“These were the sons who were born to David in Hebron…”
2 Samuel 3:1
I finally caved and gave the t.v. sitcom “House” a try. Now I am addicted.
Gregory House is a brilliant M.D. who works for a teaching hospital in New Jersey. He specializes in solving cases that elude all other doctors. He always begins his investigation by asking the three Fellows working with him to brainstorm the differential diagnosis. No longer is the thing that “looks like a duck, quacks like a duck and walks like a duck” actually a duck. They go through a whole slew of tests and treatments, attempting to discover and cure whatever the problem is. Often times, there are several near-death reactions to wrong treatments before uncovering the correct diagnosis and cure.
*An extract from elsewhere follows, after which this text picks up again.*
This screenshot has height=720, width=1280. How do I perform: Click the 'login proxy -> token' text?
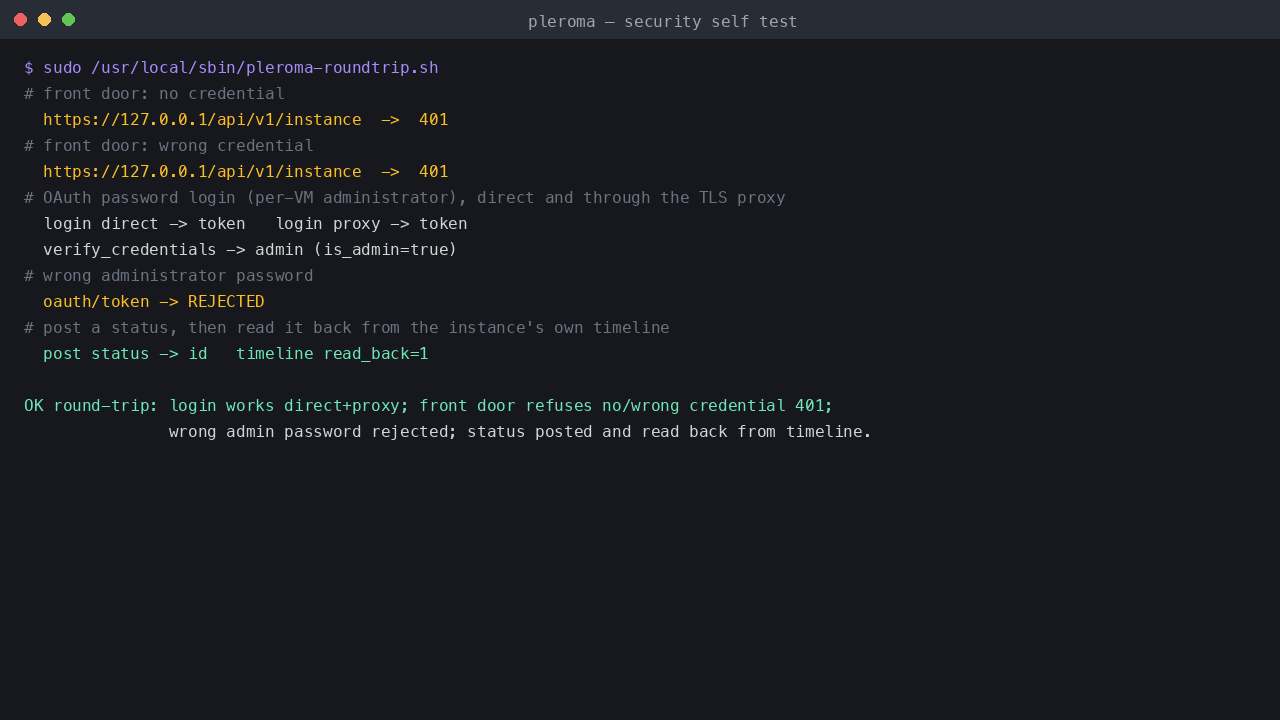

I couldn’t help but see a correlation between that diagnostic process and my walk with Christ.
It starts with vague symptoms that are out of the norm yet easy enough to shrug off: I’m having an “off” day. Most things frustrate me more than they should. I am short with my loved ones in conversation. Then those symptoms become more obtuse and frequent and people close to me start noticing: I stop making time each day for reading the Bible. I worry about life more than I pray about life. I stop making an effort to take care of myself and my relationships. At some point, these symptoms get so disruptive that I decide to make an appointment with a doctor for a check up: Google all my symptoms and self-diagnose. Doctor Google discerns that all my symptoms point to simple diagnoses: depression, anxiety, poor stress management and digestive issues. But what do I do when all the traditional treatments for those illnesses don’t cure me?
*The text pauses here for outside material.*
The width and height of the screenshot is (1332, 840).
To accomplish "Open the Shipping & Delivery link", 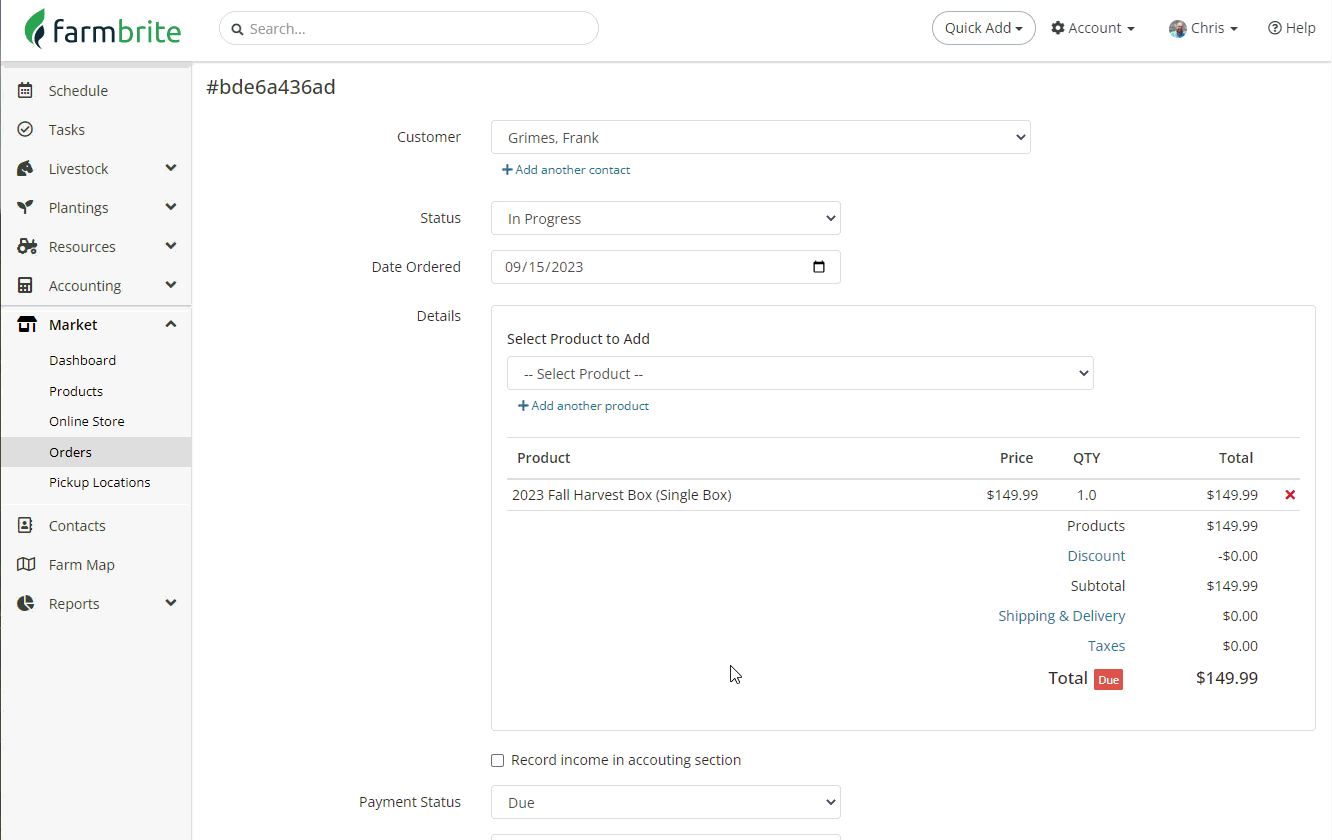I will (x=1061, y=616).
By the end of 1 Samuel, both Samuel and Saul have died. David begins his official reign in the book of 2 Samuel shortly after finding out about Saul’s death. He consults God at virtually every step along the way but there is an odd “symptom” that has started to form a pattern in his life. David had started taking on multiple wives – which is an acceptable practice for kings at this time, but God had specifically warned his people about it (Deuteronomy 17:14-17). Here’s where the symptom multiplies:
These were the sons who were born to David in Hebron:
The oldest was Amnon, whose mother was Ahinoam of Jezreel. The second was Kileab, whose mother was Abigail, the widow of Nabal from Carmel. The third was Absalom, whose mother was Maacah, the daughter of Talmai, king of Geshur. The fourth was Adonijah, whose mother was Haggith. The fifth was Shephatiah, whose mother was Abital. The sixth was Ithream, whose mother was David’s wife Eglah. (2 Samuel 3:2-5 nlt)
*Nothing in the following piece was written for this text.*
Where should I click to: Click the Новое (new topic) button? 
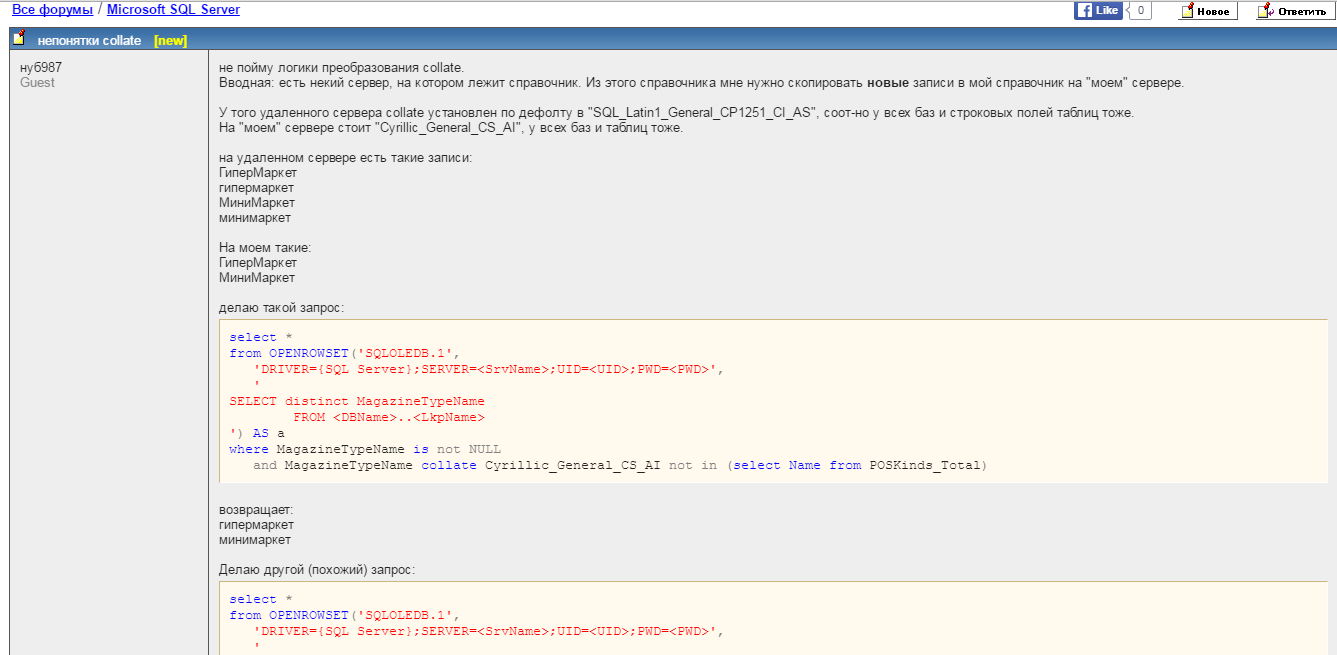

Whaaaaa?! That’s SIX kids, EACH of which has a different mother. (I have a family of one man, one woman and four kids from two different mothers – that’s more drama than I can even handle some days! I stop breathing when I think about a budget conversation in David’s household.) Why would David, the man who God described as “A man after my own heart,” deliberately go against God in this way? Did he think it wasn’t that big of a deal? Did he figure that he was allowed one vice? Is this an insecurity issue, like Saul had? If David doesn’t just have “When-In-Rome-itis,” what is the differential diagnosis? And how close to death will David get before a cure is found?
I can’t answer those questions yet because I need more information, but at this point there is one question I want to pause and focus on until next week. Here is the challenge to consider:
Looking back over all of my life, what symptoms have I repeatedly exhibited that indicate a deeper illness was present?
Dear Lord, I need you. I get into trouble every time I forget that I need you. You offer me everything I need to not only survive but THRIVE in this world and the next. You remind me to live transformed, not conformed to the ways that might seem right to my human brain; give me the strength to live this out. Open my eyes to your wisdom in moments of choice each day. Show me how to bless your name in my sickness and in your health. Amen.